However, Spinoza differed sharply from the Stoics in one important
respect: he utterly rejected their contention that reason could
defeat emotion. On the contrary, he contended, an emotion can
be displaced or overcome only by a stronger emotion.
For
him, the crucial distinction was between active and passive emotions,
the former being those that are rationally understood and the
latter those that are not. He also held that knowledge of true
causes of passive emotion can transform it to an active emotion,
thus anticipating one of the key ideas of Sigmund
Freud's psychoanalysis.
Some
of Spinoza's philosophical positions are:
1.
God is the natural world and has no personality.
2. The natural world is infinite.
3. There is no real difference between good and evil.
4. Everything must necessarily happen the way that it does. Therefore,
there is no free will.
5. Everything done by humans and other animals is excellent and
divine.
6. All rights are derived from the State.
7. Animals can be used in any way by people for the benefit of
the human race.
Philosophy
- Ethics
Encapsulated at the start in his Treatise on the Improvement of
the Understanding (Tractatus de intellectus emendatione) is the
core of Spinoza's ethical philosophy, what he held to be the true
and final good. Spinoza held a relativist's position, that nothing
is good or bad, except to the extent that it is subjectively perceived
to be by the individual.
For
instance, one person may find roasted peanuts tasty and so for
her roasted peanuts are good. But another person may be allergic
to nuts and so for him peanuts are bad. Spinoza's point is, there
is nothing inherent in any thing, like a nut, to make it either
good or bad. From this he concluded the ethical ventures of other
philosophers had been mistaken. His words put it best themselves.
"After
experience had taught me that all the usual surroundings of social
life are vain and futile; seeing that none of the objects of my
fears contained in themselves anything either good or bad, except
in so far as the mind is affected by them, I finally resolved
to inquire whether there might be some real good having power
to communicate itself, which would affect the mind singly, to
the exclusion of all else: whether, in act, there might be anything
of which the discovery and attainment would enable me to enjoy
continuous, supreme, and unending happiness.
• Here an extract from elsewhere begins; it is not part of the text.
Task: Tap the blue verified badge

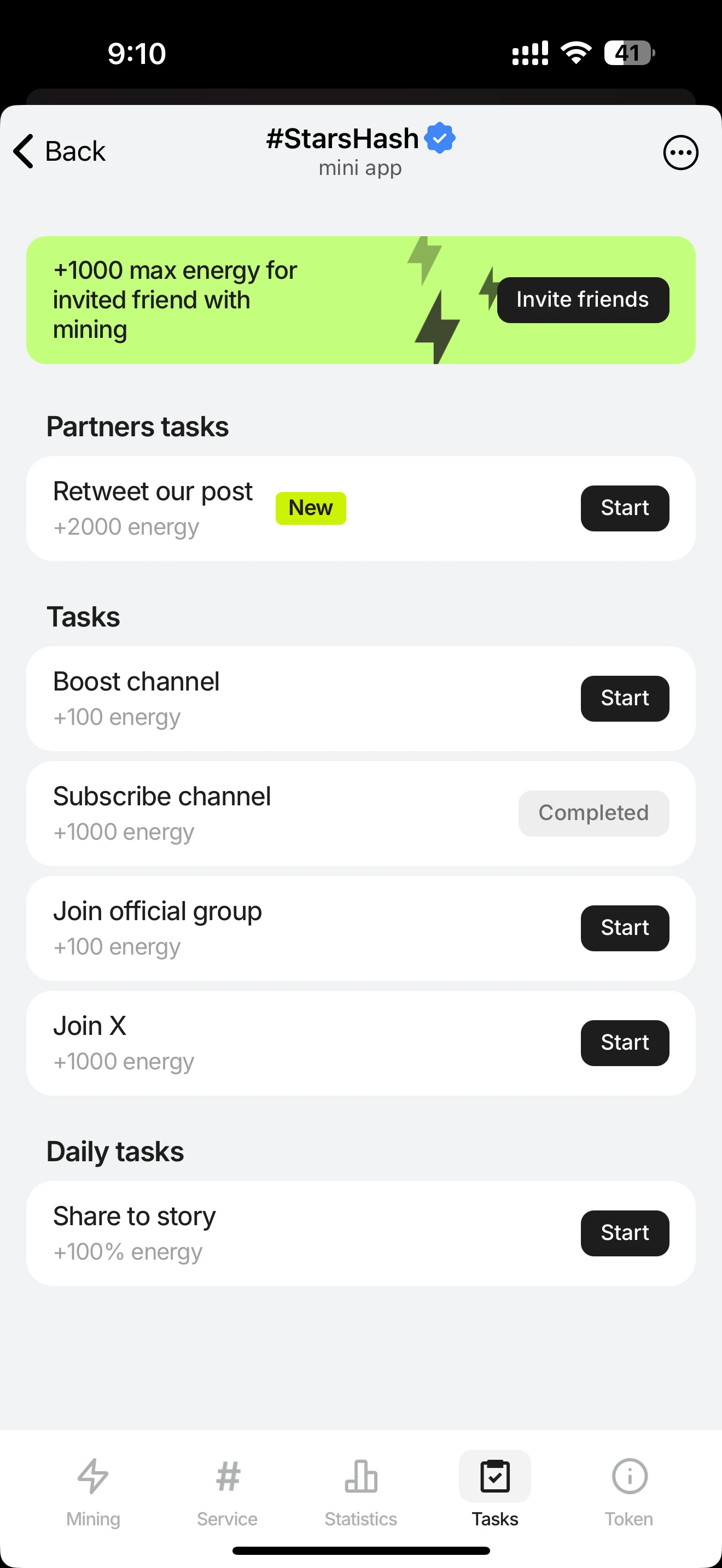Action: (x=440, y=138)
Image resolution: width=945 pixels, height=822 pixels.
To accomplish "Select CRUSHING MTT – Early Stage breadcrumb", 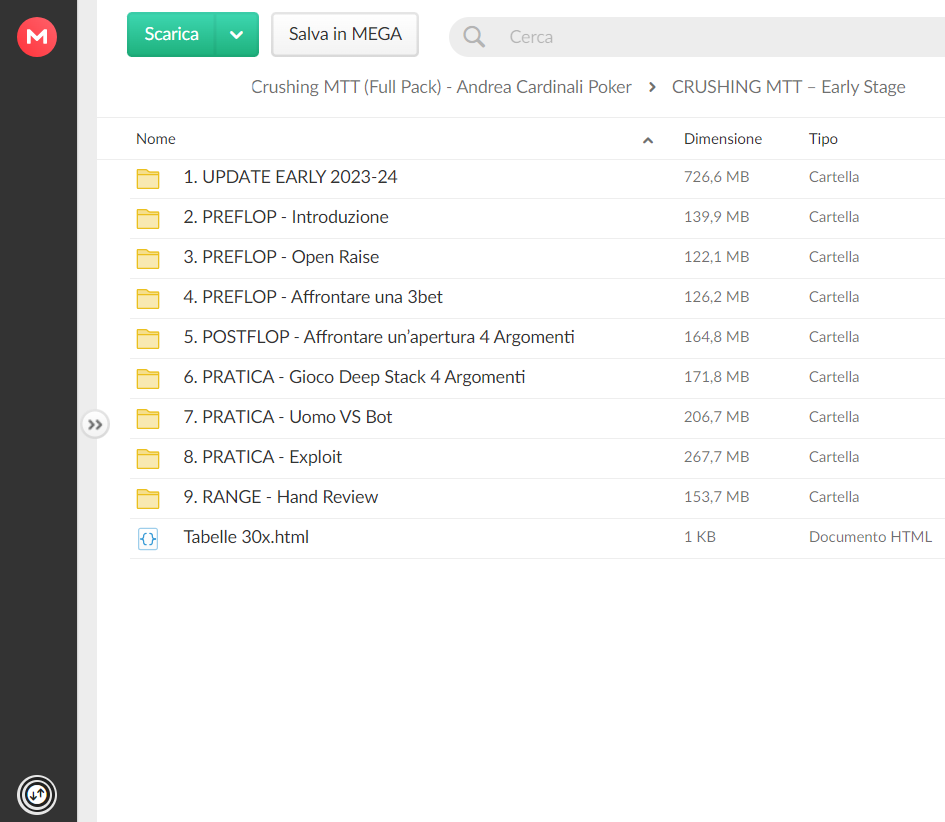I will pyautogui.click(x=788, y=87).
I say 'I finally
resolved,' for at first sight it seemed unwise willingly to lose
hold on what was sure for the sake of something then uncertain.
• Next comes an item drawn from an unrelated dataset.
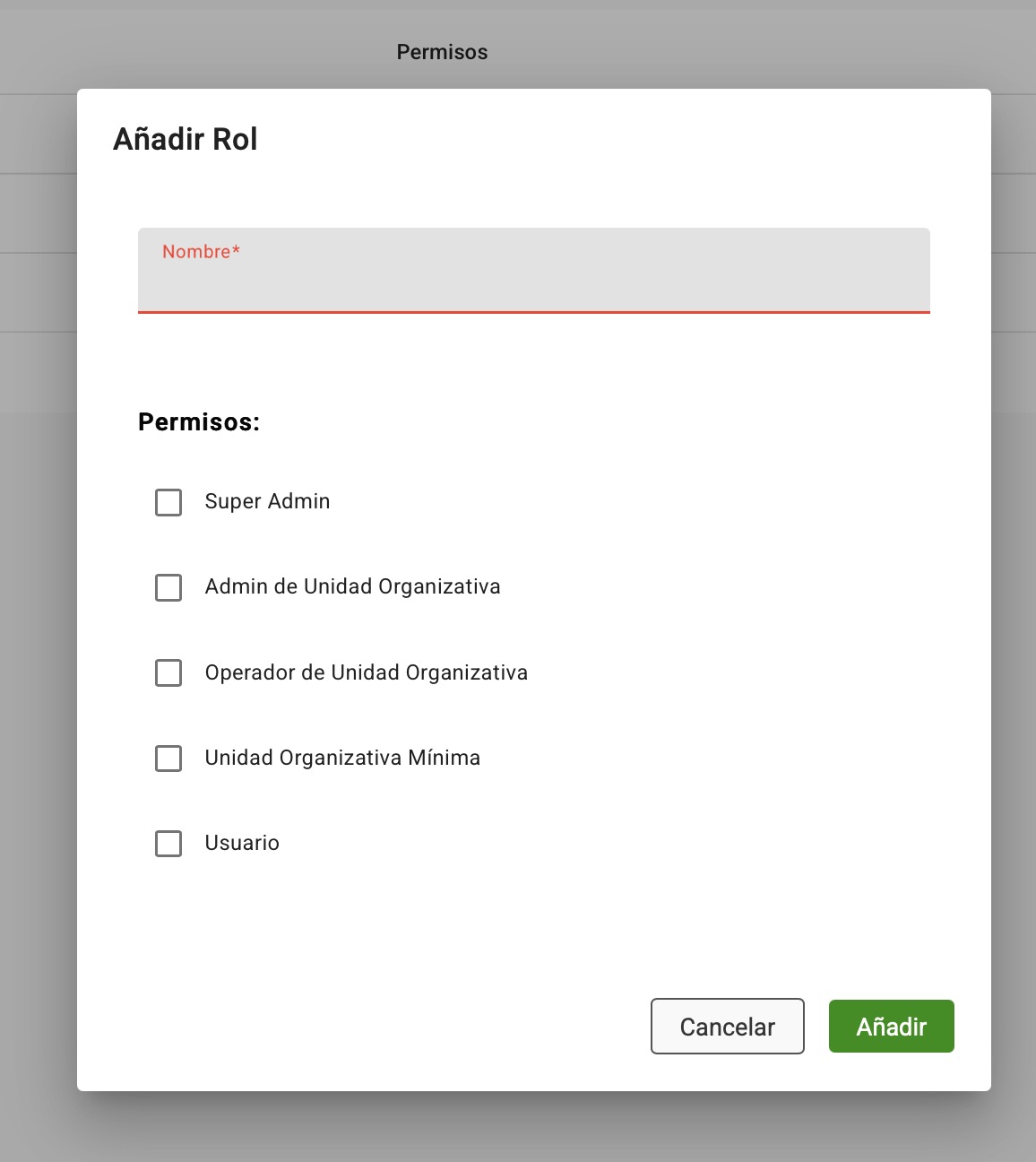The height and width of the screenshot is (1162, 1036).
Task: Click the green Añadir button
Action: [x=891, y=1027]
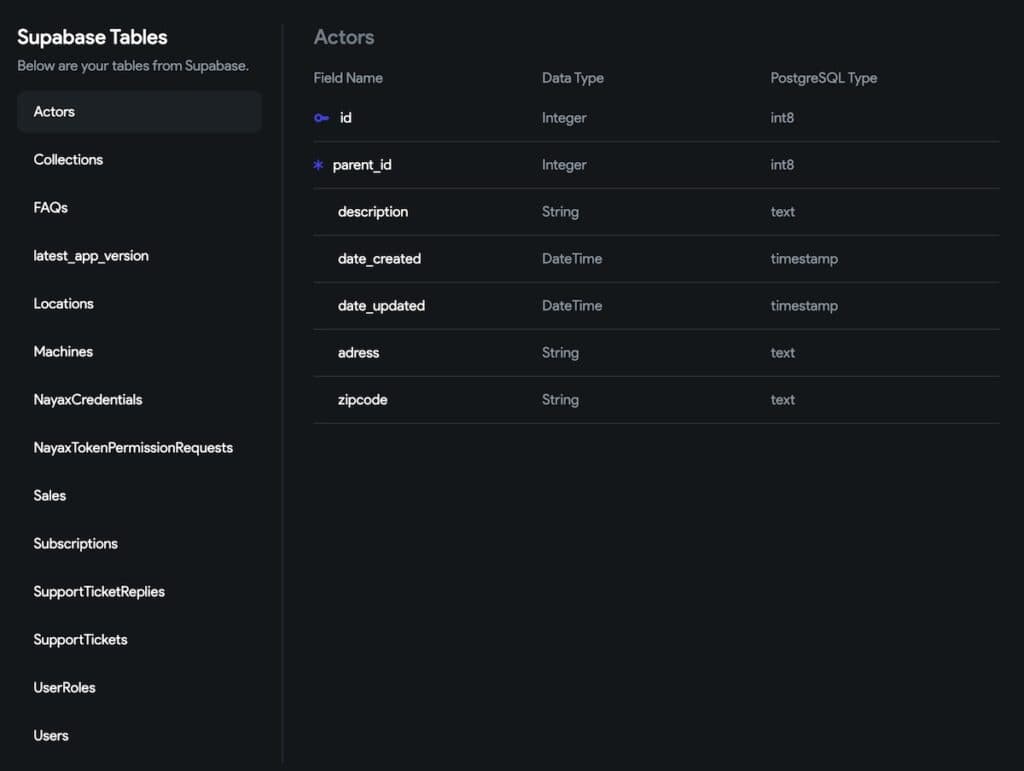Click the PostgreSQL Type column header

coord(824,77)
I could see the benefits which are acquired through fame and riches,
and that I should be obliged to abandon the quest of such objects,
if I seriously devoted myself to the search for something different
and new. I perceived that if true happiness chanced to be placed
in the former I should necessarily miss it; while if, on the other
hand, it were not so placed, and I gave them my whole attention,
I should equally fail...
"I
will here only briefly state what I mean by true good, and also
what is the nature of the highest good. In order that this may
be rightly understood, we must bear in mind that the terms good
and evil are only applied relatively, so that the same thing may
be called both good and bad according to the relations in view,
in the same way as it may be called perfect or imperfect. Nothing
regarded in its own nature can be called perfect or imperfect;
especially when we are aware that all things which come to pass,
come to pass according to the eternal order and fixed laws of
nature.
"However,
human weakness cannot attain to this order in its own thoughts,
but meanwhile man conceives a human character much more stable
than his own, and sees that there is no reason why he should not
himself acquire such a character. Thus he is led to seek for means
which will bring him to this pitch of perfection, and calls everything
which will serve as such means a true good. The chief good is
that he should arrive, together with other individuals if possible,
at the possession of the aforesaid character. What that character
is we shall show in due time, namely, that it is the knowledge
of the union existing being the mind and the whole of nature.
"This,
then, is the end for which I strive, to attain to such a character
myself, and to endeavour that many should attain to it with me.
In other words, it is part of my happiness to lend a helping hand,
that many others may understand even as I do, so that their understanding
and desire may entirely agree with my own. In order to bring this
about, it is necessary to understand as much of nature as will
enable us to attain to the aforesaid character, and also to form
a social order such as is most conducive to the attainment of
this character by the greatest number with the least difficulty
and danger."
The
Pantheism Controversy (Pantheismusstreit)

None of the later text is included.